The LLM Anonimyzer component lets you protect personal or confidential data in your dashboards.
It uses a language model to spot sensitive words or phrases (like names, addresses, or IDs) and replaces them with placeholders or anonymized versions. The result is a clean, privacy‑safe version of your original text that can be stored or displayed without exposing sensitive details.

How it Works

When you drop the component into a workflow, you provide it with the text you want to clean and tell it which entities to look for (e.g., “Name”, “Email”, “Phone”).
The component builds a prompt that asks the language model to extract those entities from the text.
The model returns a JSON list of the found entities.
The component then replaces each entity in the original text with a placeholder (or a redacted version) and stores the cleaned text back into the data object.
All of this happens inside Nappai, so you don’t need to write any code or call external APIs yourself.

Inputs

  • Datos: The data object that contains the text you want to anonymize.
  • Modelo de Lenguaje: Choose the language model that will perform the anonymization (e.g., OpenAI GPT‑4, local LLM).
  • Entities: Pick the types of information you want to remove, such as Name, Email, Phone, etc.
  • Prompt template: The instruction sent to the model.
    • Default example
      You are an expert NER. Your TASK is to extract only the following entities: [{entities}]. The result must be a JSON object with the entities found in the text.
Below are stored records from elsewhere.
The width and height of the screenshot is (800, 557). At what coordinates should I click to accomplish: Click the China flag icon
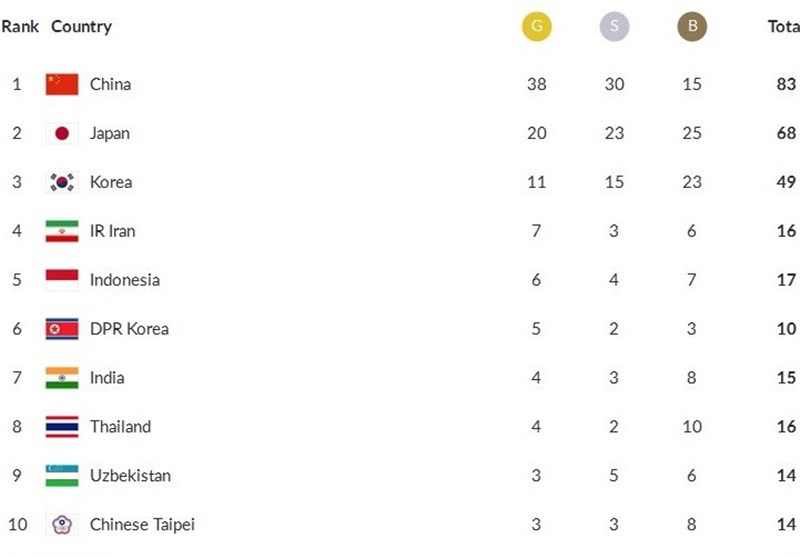coord(62,84)
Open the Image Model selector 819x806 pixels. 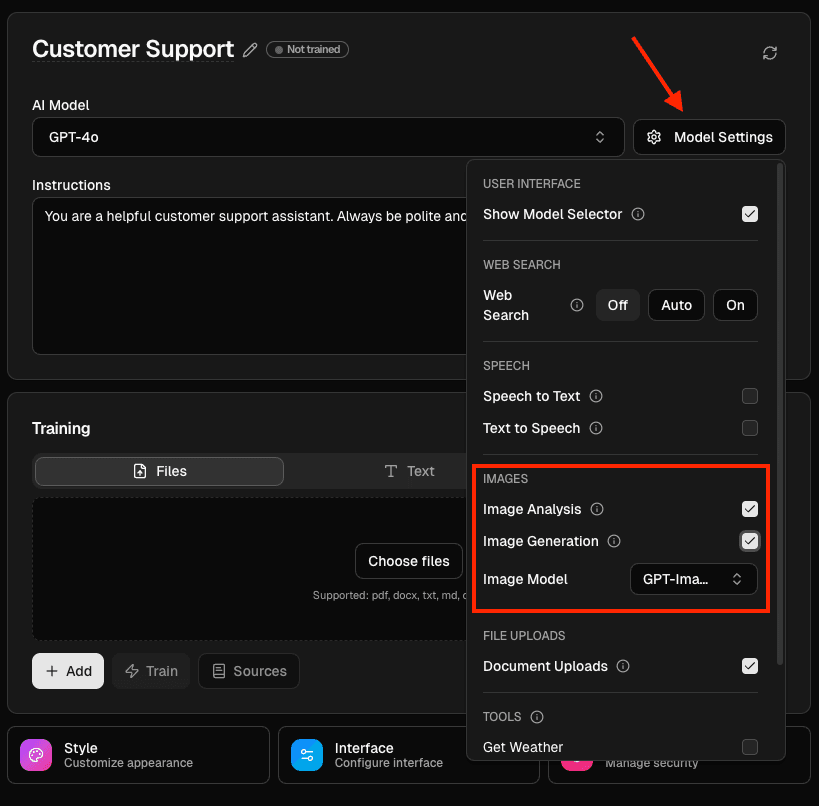tap(693, 579)
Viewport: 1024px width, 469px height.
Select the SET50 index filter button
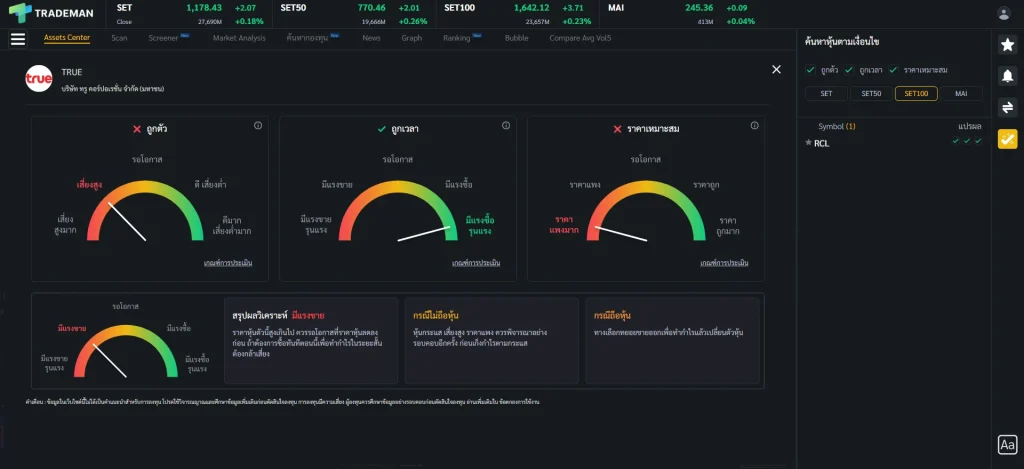871,93
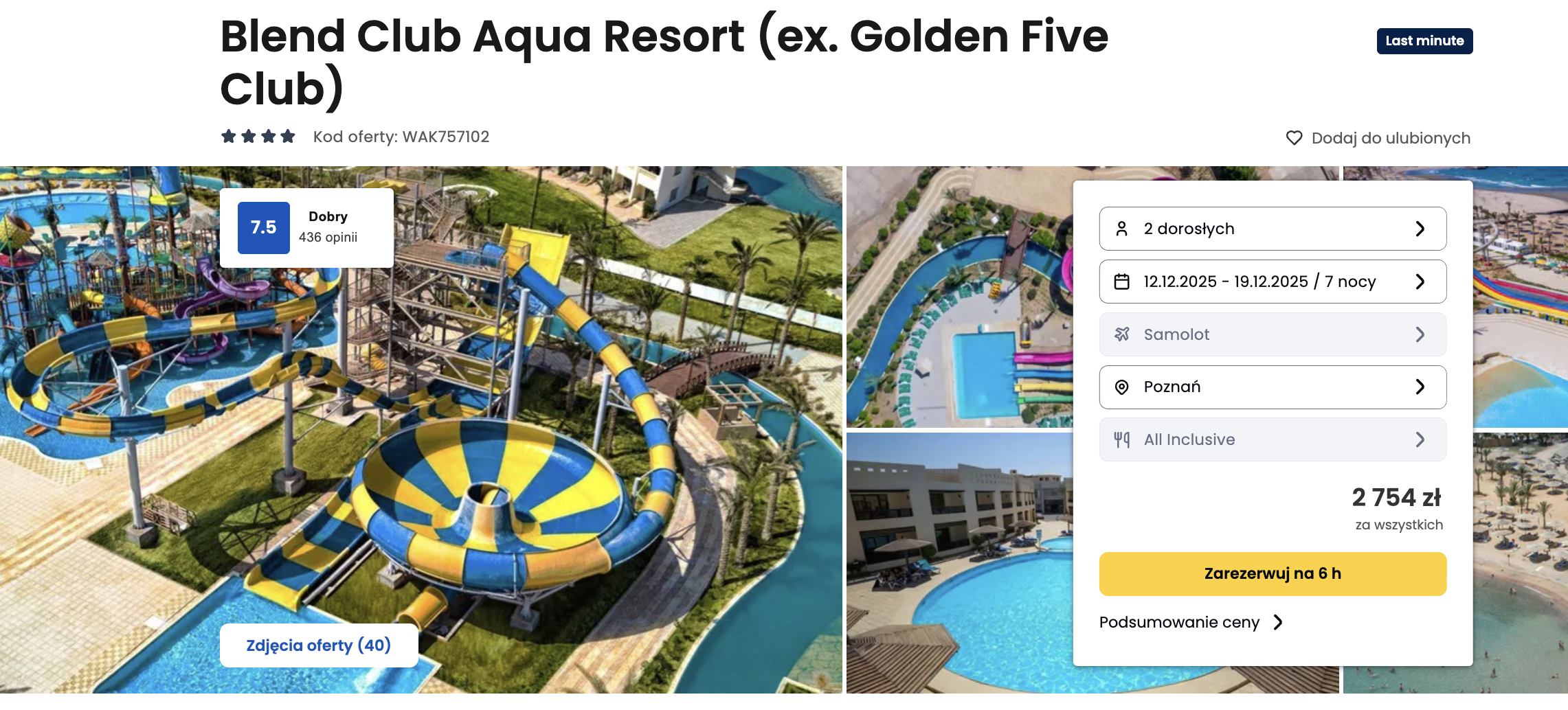
Task: Open the aerial pool photo thumbnail
Action: [960, 297]
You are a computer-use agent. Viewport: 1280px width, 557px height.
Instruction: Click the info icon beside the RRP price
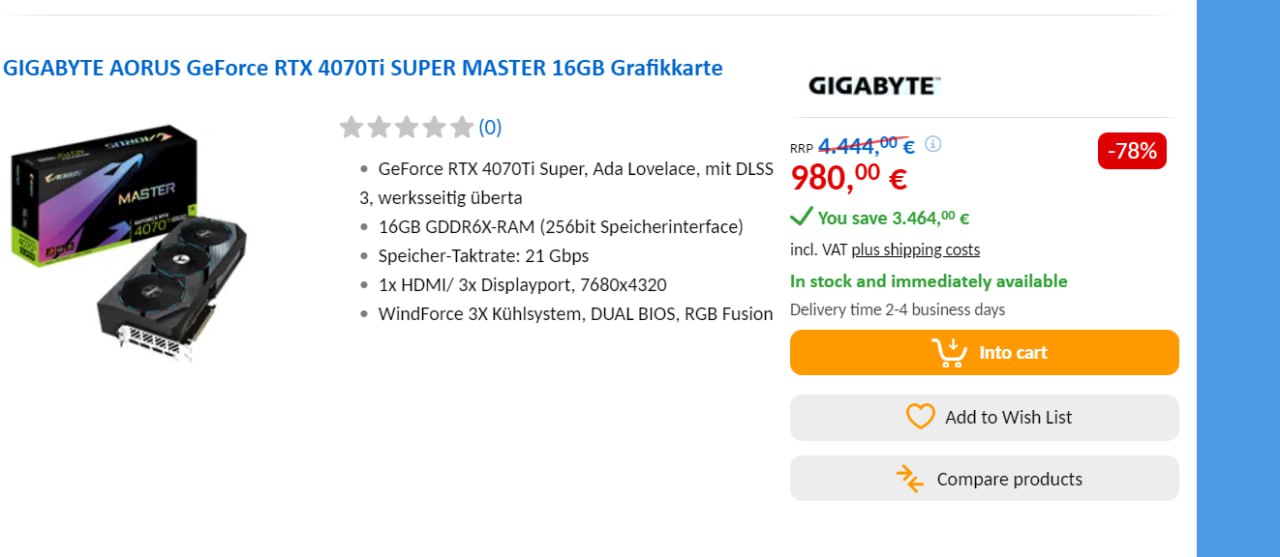pyautogui.click(x=933, y=144)
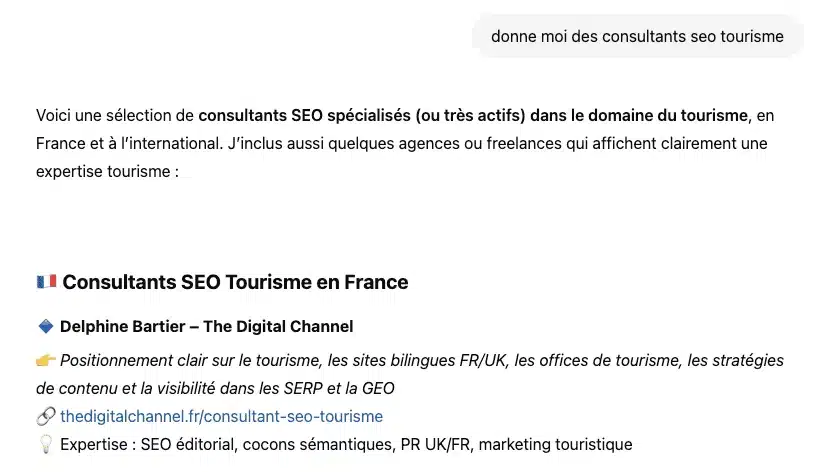Click the words expertise tourisme in the intro

click(x=103, y=171)
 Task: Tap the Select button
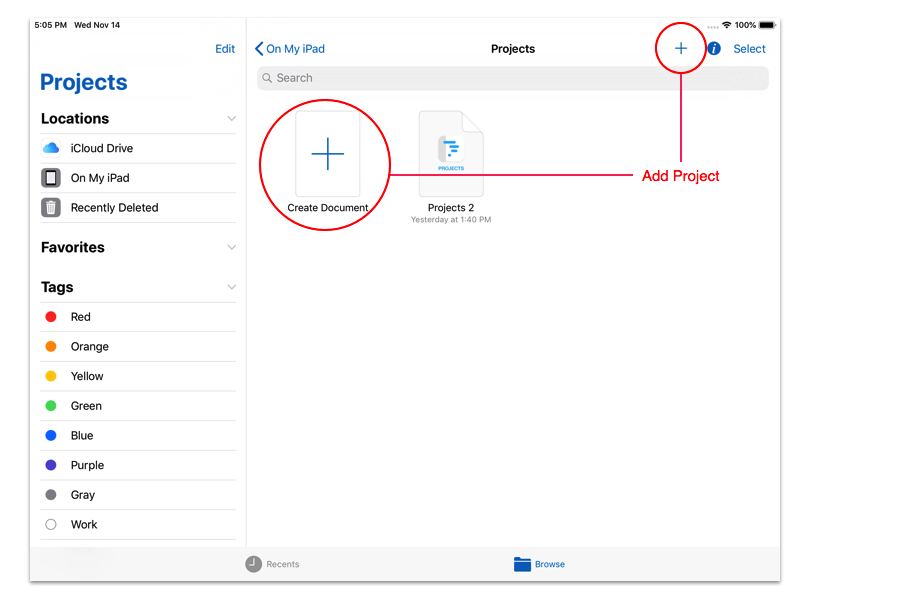[x=749, y=48]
Return only the JSON object, no other text. Extract the entities from the following text:
      {Data}
  • Data key to anonymize: The key inside the data object that holds the text to be cleaned (default: text).
  • Entities Result Key: Where the list of extracted entities will be stored in the data object (default: entities_anonimized).
  • Remark Anonimization: If checked, the anonymized text will be wrapped with *** to highlight the changes.
  • Result Key: The key where the cleaned text will be saved (default: text_anonymized).
  • Use Word Boundaries: When enabled, the component will only replace whole words, preventing accidental splits of longer words.

Outputs

  • Datos: The original data object, now enriched with two new keys:
    • entities_anonimized: a JSON list of the entities that were found and replaced.
    • text_anonymized: the cleaned text with sensitive information removed or masked.

Usage Example

  1. Add the component to your workflow and connect the data source that contains a text field.
  2. Select a language model (e.g., “OpenAI GPT‑4”).
  3. Choose the entities you want to strip out, such as Name and Email.
  4. Leave the prompt template as default or tweak it if you need a different format.
  5. Set the keys: keep the defaults (text for input, text_anonymized for output).
  6. Run the workflow.
  7. Check the output: the Datos object will now have text_anonymized with all names and emails replaced, and entities_anonimized listing what was removed.
  • Data Cleaner – Basic text cleaning (remove punctuation, trim spaces).
  • Data Validator – Checks data against rules before processing.
  • Data Exporter – Sends cleaned data to external systems or files.

Tips and Best Practices

  • Limit the entity list to only what you truly need; a smaller list speeds up the model.
  • Test the prompt with a few sample texts to ensure the model extracts the right entities.
  • Use word boundaries if you want to avoid partial word replacements (e.g., “email” inside “emailing”).
  • Enable remark anonymization during testing to see exactly what was changed.
  • Choose a model that balances cost and accuracy; larger models may give better results but cost more.

Security Considerations

  • The component runs inside Nappai’s secure environment, so your data stays on your infrastructure unless you explicitly connect to an external LLM service.
  • If you use an external model (like OpenAI), data will be sent over HTTPS to the provider’s API. Make sure you comply with your organization’s data‑handling policies.
  • The anonymized output is stored in the same data object; keep an eye on where that object is saved or shared to avoid accidental leaks.